Митька рванулся вперед, молниеносно сшиб одного из мальчишек с ног, потом обернулся, на миг увидел изумленное, свирепое лицо второго и тут же, не раздумывая, боднул его головой в живот. Конечно, стой тот хоть немножко лучше на коньках, он бы удержался, но золотозубый нелепо взмахнул руками, заскакал на одном месте, высоко и смешно вскидывая ноги, и шлепнулся на лед. А Митька подхватил Таську под руку и шмыгнул с нею в толпу.

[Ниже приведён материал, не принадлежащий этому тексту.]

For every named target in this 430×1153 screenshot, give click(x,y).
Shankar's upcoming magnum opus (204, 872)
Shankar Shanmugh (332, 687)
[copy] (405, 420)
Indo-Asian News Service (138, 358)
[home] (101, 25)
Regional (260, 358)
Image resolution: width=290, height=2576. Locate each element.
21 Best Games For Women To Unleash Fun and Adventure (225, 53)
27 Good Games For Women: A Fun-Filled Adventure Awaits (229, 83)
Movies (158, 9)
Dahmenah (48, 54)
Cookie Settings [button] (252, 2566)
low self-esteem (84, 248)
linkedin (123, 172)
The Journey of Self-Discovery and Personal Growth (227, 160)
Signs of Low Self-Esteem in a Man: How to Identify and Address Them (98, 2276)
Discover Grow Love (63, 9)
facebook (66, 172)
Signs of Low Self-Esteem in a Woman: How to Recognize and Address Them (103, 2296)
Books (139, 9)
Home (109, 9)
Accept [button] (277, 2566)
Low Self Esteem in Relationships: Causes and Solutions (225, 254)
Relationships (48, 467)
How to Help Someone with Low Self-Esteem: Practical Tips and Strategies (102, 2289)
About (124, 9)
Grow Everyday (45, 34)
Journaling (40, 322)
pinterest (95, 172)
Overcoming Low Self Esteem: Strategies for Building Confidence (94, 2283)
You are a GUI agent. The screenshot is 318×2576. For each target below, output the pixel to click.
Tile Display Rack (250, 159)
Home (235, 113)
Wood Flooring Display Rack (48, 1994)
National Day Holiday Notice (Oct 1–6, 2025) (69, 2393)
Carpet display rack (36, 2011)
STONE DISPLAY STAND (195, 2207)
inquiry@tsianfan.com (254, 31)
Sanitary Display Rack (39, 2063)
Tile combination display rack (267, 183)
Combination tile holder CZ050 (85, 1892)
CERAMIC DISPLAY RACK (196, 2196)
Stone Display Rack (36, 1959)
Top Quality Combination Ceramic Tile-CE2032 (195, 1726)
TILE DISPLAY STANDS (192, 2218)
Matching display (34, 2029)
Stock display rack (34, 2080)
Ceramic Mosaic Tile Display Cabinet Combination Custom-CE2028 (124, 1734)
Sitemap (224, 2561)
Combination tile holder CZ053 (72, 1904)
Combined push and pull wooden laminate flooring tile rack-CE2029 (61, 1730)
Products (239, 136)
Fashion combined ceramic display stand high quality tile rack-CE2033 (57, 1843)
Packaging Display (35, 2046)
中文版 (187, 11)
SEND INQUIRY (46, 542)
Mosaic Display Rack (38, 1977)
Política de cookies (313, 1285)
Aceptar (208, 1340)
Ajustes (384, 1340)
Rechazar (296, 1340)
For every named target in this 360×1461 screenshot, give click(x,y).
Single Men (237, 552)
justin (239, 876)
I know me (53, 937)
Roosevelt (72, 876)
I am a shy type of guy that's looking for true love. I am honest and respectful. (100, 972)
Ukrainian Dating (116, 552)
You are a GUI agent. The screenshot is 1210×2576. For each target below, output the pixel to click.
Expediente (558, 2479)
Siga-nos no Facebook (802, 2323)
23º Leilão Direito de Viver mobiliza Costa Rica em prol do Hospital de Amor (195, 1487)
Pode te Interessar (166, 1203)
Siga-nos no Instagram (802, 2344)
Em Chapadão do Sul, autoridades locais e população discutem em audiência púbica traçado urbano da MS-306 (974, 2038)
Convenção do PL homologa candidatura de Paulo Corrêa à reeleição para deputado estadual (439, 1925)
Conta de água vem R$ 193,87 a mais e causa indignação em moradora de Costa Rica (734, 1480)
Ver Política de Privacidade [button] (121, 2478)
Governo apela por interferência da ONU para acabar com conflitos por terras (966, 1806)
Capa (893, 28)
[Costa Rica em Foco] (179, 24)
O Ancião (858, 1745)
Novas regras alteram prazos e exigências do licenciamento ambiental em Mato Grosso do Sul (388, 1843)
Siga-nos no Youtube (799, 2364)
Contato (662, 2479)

Они изо всех сил понеслись в сторону и остановились только на противоположном краю катка, запыхавшиеся и возбужденные.

Они стояли, глядя друг на друга, тяжело дыша, улыбаясь, и не могли вымолвить ни слова.

Первым отдышался Митька.

— Ну что, Таська, перетрусила?

— Ой, Митечка, так перетрусила, так перетрусила — ужас один! Ты знаешь, они мне такие гадости, — Таська зажмурилась, — такие ужасные гадости говорили, что я все время боялась, как бы не разреветься. А тут ты… как с неба… молния. Ох и здорово ты их!

— Да ладно, чего там… подумаешь, делов-то! — засмущался Митька и опустил голову.

Но тут же вскинул ее и весь напрягся, напружинился, потому что Таська снова побледнела и попятилась.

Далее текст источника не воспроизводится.